À la recherche du prêt-à-porter en emploi
Marché du travail

À la recherche du prêt-à-porter en emploi

Ce n’est pas seulement dans les relations amoureuses que le mythe du Prince charmant a la vie dure! Au travail également. En effet, nombreuses sont les personnes qui espèrent trouver l’emploi parfait, celui qui les comblera en tous points, qui leur offrira l’occasion de se réaliser, de s’épanouir, d’avoir un bon salaire, une sécurité d’emploi, des possibilités d’avancement, des collègues sympathiques, etc. La liste peut être longue, mais dans les faits, rares sont les personnes qui arrivent à trouver ce « prêt-à-porter professionnel » dès leur entrée sur le marché du travail. Certaines n’y arriveront jamais au cours de leur vie active. Pire, bien des gens continuent à chercher l’emploi idéal, passant d’un emploi à l’autre, déçus à chaque fois que celui-ci ne comble pas toutes leurs attentes, comme en témoignent les nombreuses demandes de consultations pour une réorientation. C’est comme si le même phénomène que l’on peut observer lorsque nous souhaitons être en relation – espérer trouver quelqu’un qui va nous comprendre, nous combler, répondre à nos besoins, de façon quasi idéale – s’observe également dans la relation au travail que bien des gens entretiennent.
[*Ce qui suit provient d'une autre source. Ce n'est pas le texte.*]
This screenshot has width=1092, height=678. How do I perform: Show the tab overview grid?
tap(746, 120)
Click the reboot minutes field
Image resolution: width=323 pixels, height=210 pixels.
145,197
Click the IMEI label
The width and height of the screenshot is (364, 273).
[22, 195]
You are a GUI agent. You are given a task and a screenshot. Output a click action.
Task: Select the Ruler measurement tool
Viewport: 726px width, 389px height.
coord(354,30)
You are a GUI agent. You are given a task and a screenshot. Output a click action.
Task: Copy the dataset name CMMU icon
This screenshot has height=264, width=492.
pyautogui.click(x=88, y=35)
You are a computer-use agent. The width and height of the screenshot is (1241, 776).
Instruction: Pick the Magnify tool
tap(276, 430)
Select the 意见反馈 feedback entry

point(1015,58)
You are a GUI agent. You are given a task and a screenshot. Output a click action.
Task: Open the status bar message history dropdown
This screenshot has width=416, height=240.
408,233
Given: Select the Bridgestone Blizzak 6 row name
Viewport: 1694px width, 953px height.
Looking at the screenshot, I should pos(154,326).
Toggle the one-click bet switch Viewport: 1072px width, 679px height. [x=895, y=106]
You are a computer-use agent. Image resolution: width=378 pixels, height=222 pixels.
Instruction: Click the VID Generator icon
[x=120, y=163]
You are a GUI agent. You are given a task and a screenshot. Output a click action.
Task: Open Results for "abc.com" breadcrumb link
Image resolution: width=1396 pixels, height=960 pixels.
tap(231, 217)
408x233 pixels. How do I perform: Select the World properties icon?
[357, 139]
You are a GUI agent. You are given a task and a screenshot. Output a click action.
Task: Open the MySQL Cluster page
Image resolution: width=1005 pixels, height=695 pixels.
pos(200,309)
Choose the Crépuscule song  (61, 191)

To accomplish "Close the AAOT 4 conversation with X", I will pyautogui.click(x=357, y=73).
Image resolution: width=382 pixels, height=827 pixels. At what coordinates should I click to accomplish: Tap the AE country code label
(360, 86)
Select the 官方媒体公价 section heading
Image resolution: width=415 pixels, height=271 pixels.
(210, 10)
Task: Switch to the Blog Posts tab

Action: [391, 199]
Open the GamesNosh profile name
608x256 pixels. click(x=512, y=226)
Autant en amour qu’au travail, lorsque les difficultés surgissent et que cela amène des émotions et des ressentis négatifs, le doute s’installe et nous fait imaginer que le gazon est plus vert ailleurs. 
En fait, pour une majorité de personnes, le travail, qui a comme principale fonction d’assurer un revenu de subsistance, s’est transformé en gagne-pain qui doit combler toutes les attentes : l’emploi « Prince charmant », en quelque sorte. En effet, dans nos sociétés contemporaines, la possibilité existe, pour plusieurs d’entre nous, d’évoluer dans un domaine professionnel qui correspond à nos valeurs, à nos goûts, et qui nous permet de nous développer de façon satisfaisante, d’être sur notre « X ». Le travail étant vu, dans ce cas, comme une prolongation de soi, une part primordiale de son identité (certains se définissent même par lui… de la tête au pied!), la quête de l’emploi idéal prend tout son sens. Dans un tel contexte, comment s’étonner que tant de personnes ne sachent pas comment composer avec la déception liée au marché du travail! Comment être surpris que les sondages des dernières années observent que près de 50 % des gens se disent insatisfaits de leur travail! De surcroit, avec la pandémie actuelle, un sondage récent montre que plus de la moitié des Canadiens envisageraient de changer d’emploi en raison de problèmes liés à la rémunération, la baisse de satisfaction ou le bien-être général. 

Inévitablement, il y a déception. On a beau choisir un domaine et s’imaginer y être heureux, un monde existe entre ce point de départ et la réalité du terrain. Ne serait-ce que parce qu’un milieu de travail est composé d’humains, avec leurs besoins, leurs comportements et leurs codes respectifs. Ajoutez à cela les environnements de travail, dont certains peuvent être agréables, d’autres malsains, voire toxiques, les exigences liées à un poste donné, le manque de reconnaissance, les problèmes de communication et ainsi de suite, les probabilités qu’un domaine, un milieu, un emploi ne nous conviennent pas totalement sont assez grandes.

Si, en plus, on entretient toujours ce rêve, ce fantasme de l’emploi idéal qu’il nous suffit de trouver, il devient difficile d’accepter de s’engager dans un travail qui nous laisse sur notre faim.

D’où l’analogie du prêt-à-porter : tel un habit qu’un tailleur nous ferait sur mesure, notre cerveau nous entraîne dans la quête de l’emploi parfait, celui qui est « fait pour nous ». 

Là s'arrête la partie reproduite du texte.